Relative intensities of metabolites 446 and 448 by disease stage and the area under the curves for each discovery dataset. (A) Bar charts of relative intensity versus disease stage in each sample set; (B) summary of P-value comparisons between disease stages and controls for metabolites 446 and 448; (C) receiver operating curve analysis based on markers 446 and 448 and all CRCs versus all controls in each discovery set.

Figure 4

Extracted mass spectrum of serum from normal subjects and colorectal cancer (CRC) patients. Extracts from five representative CRC and five control samples from the Genomics Collaborative discovery set were subject to high performance liquid chromatography followed by full-scan detection on an Applied Biosystems QSTAR XL™ mass spectrometer in atmospheric pressure chemical ionization negative mode. The average intensities of all ions within the mass range 100 to 700 Da eluting between 16 and 18 min are shown for each cohort. The boxed region indicates spectral features present in normal patients but absent from CRC-positive serum.

Figure 5

Results of triple-quadrupole multiple reaction monitoring analysis of the Seracare 2 validation sample set. (A) Scatter plots of the concentrations of hydroxylated polyunsaturated ultra long chain fatty acids (hPULCFAs) 446, 448 and 450 expressed as [¹³C₁]-cholic acid equivalents in asymptomatic normal controls and pre-treatment colorectal cancer patients, (B) receiver operating curve (ROC) analysis based upon the corresponding scatter plots in (A). Grey dotted lines indicate the 95% confidence interval. (C) Bar charts of the average concentration equivalents of hPULCFAs by disease stage.
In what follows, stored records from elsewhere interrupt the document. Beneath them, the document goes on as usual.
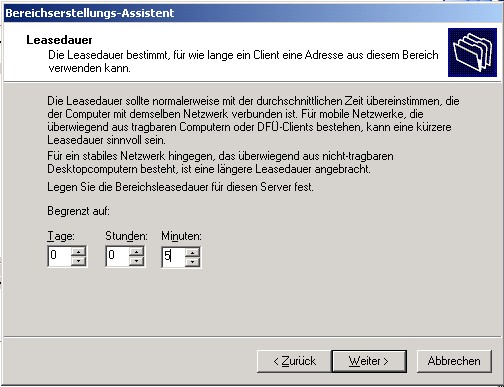The height and width of the screenshot is (387, 504).
Task: Click the Begrenzt auf: label
Action: pyautogui.click(x=79, y=211)
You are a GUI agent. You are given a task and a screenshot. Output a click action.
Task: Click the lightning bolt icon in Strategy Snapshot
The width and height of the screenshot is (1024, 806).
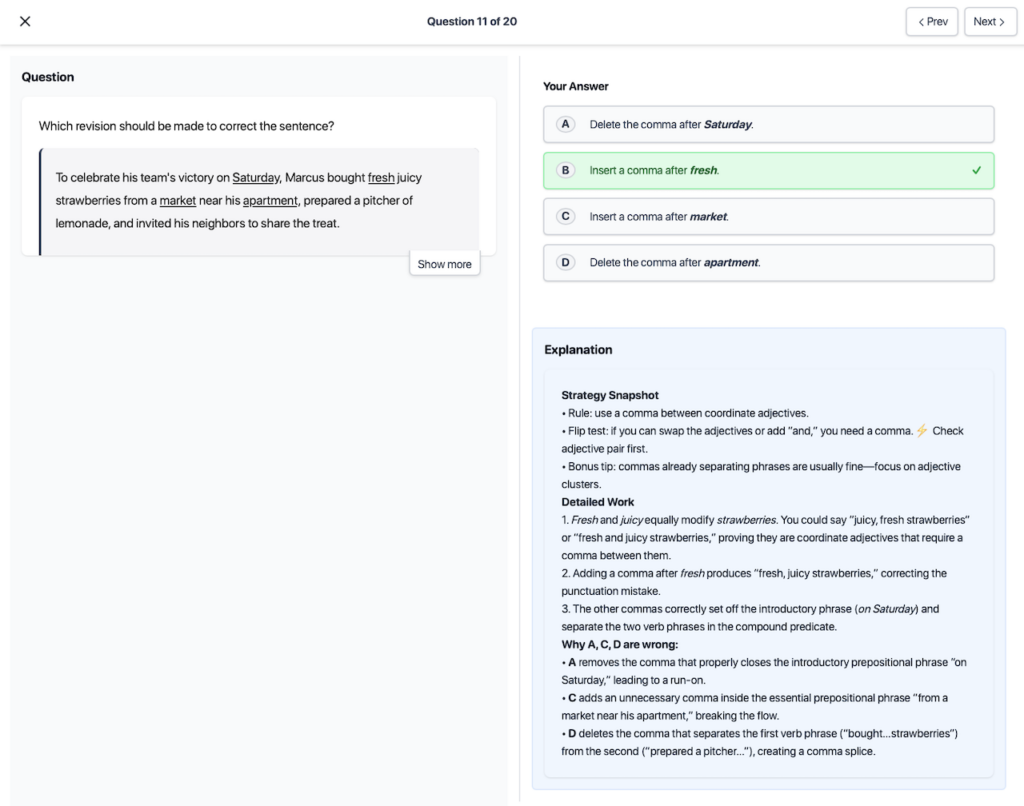[921, 431]
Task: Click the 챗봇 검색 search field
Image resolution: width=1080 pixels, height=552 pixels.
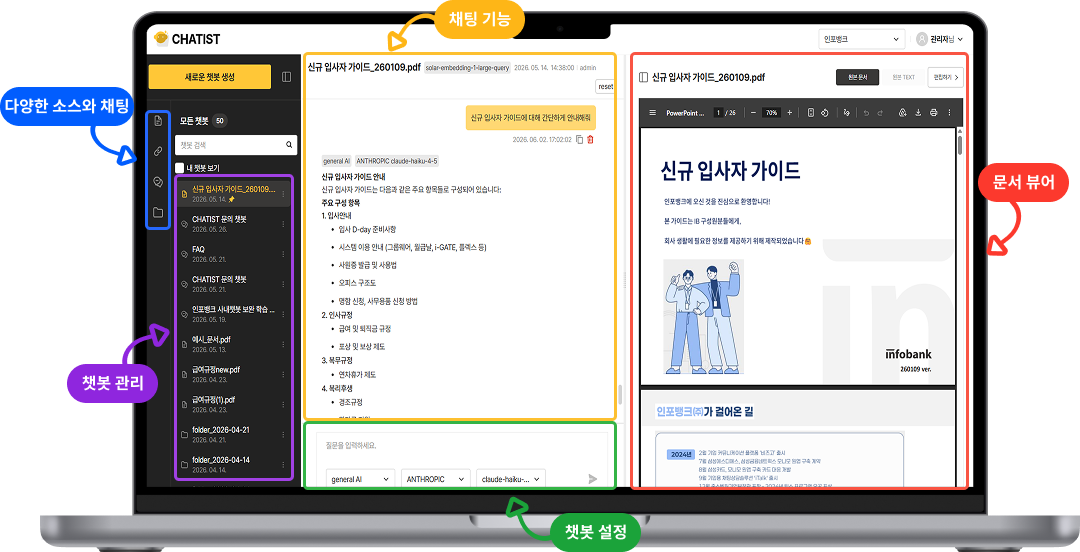Action: tap(236, 145)
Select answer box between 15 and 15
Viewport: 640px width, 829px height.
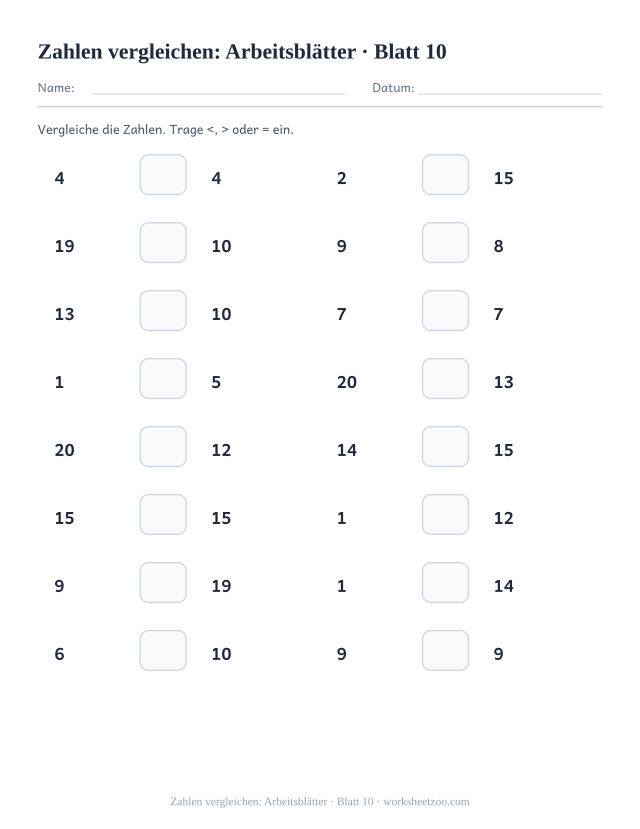163,514
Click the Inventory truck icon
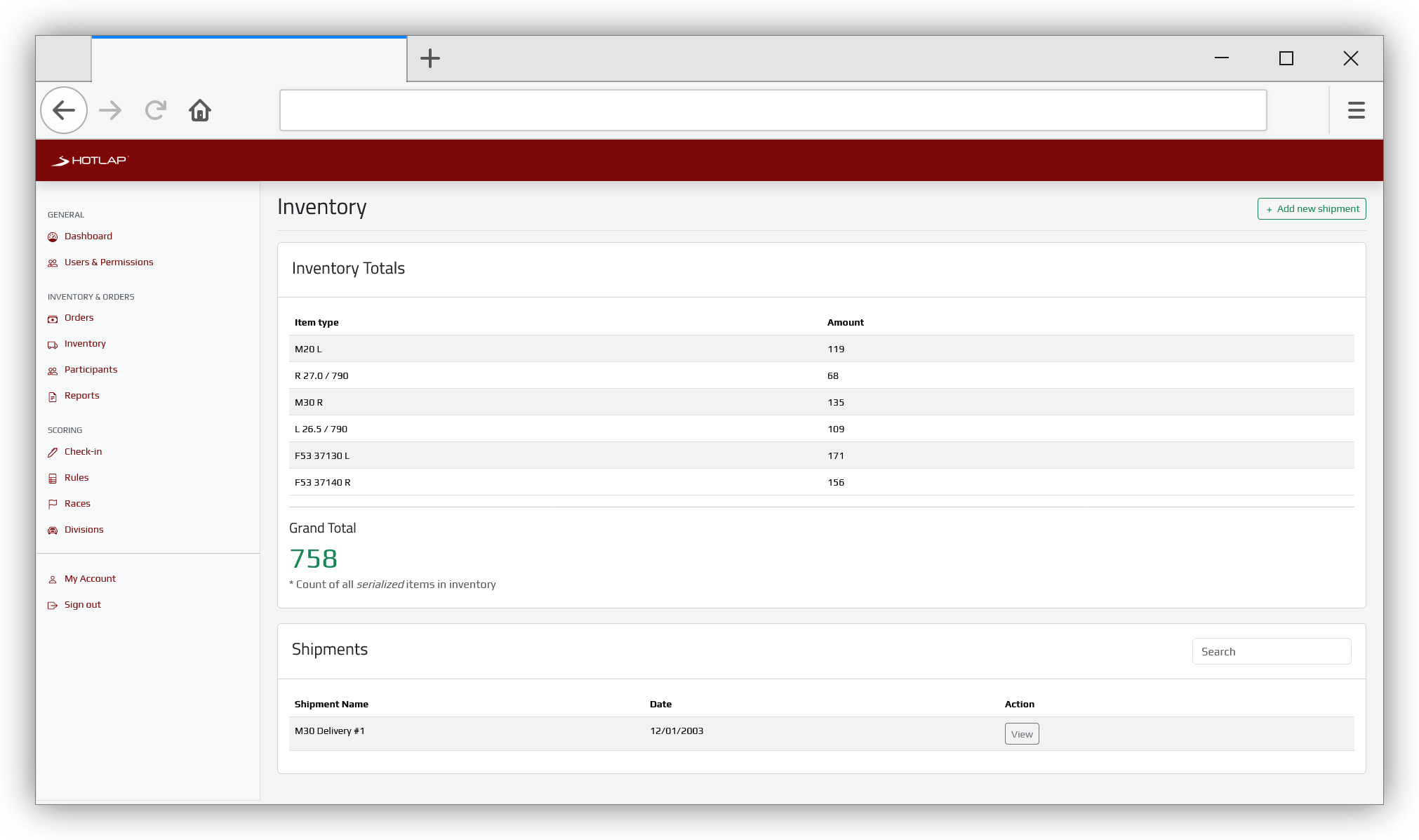1419x840 pixels. [x=53, y=344]
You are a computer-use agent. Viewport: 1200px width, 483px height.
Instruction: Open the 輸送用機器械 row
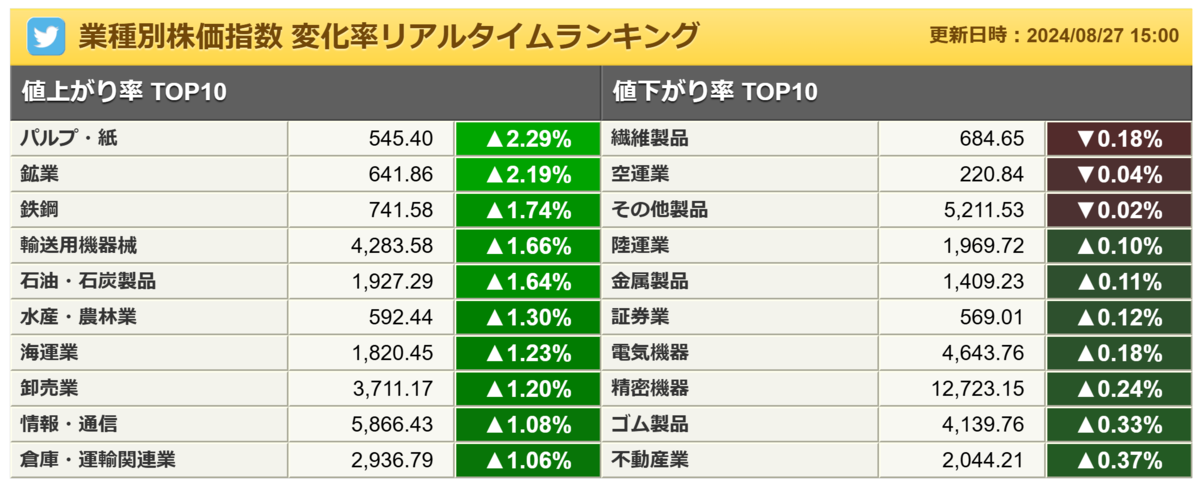tap(305, 246)
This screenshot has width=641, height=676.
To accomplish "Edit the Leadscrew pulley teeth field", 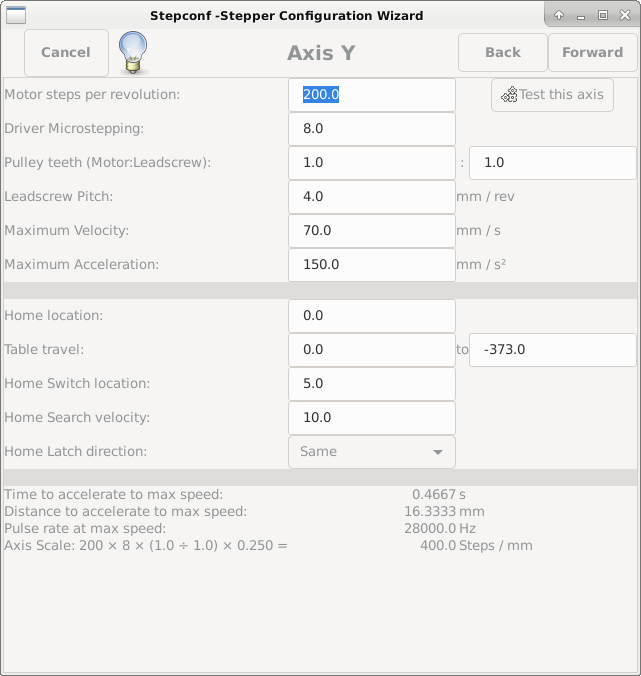I will coord(553,163).
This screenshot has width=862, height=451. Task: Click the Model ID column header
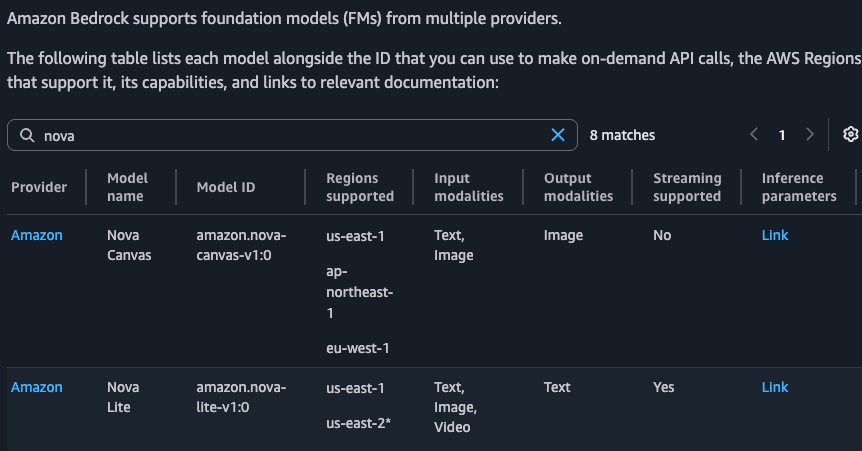point(226,187)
Error bars represent standard errors of the mean. (D) ROC analysis by disease stage.

Figure 6

Results of triple-quadrupole multiple reaction monitoring analysis of the Chiba validation sample set. (A) Scatter plots of the concentrations of hydroxylated polyunsaturated ultra long-chain fatty acids (hPULCFAs) 446, 448 and 450 expressed as [¹³C₁]-cholic acid equivalents in asymptomatic normal controls, and pre-treatment colorectal cancer patients, (B) receiver operating curve (ROC) analysis based upon the corresponding scatter plots in (A). Grey dotted lines indicate the 95% confidence interval. (C) Bar charts of the average concentration equivalents of hPULCFAs by disease stage. Error bars represent standard errors of the mean. (D) ROC analysis by disease stage.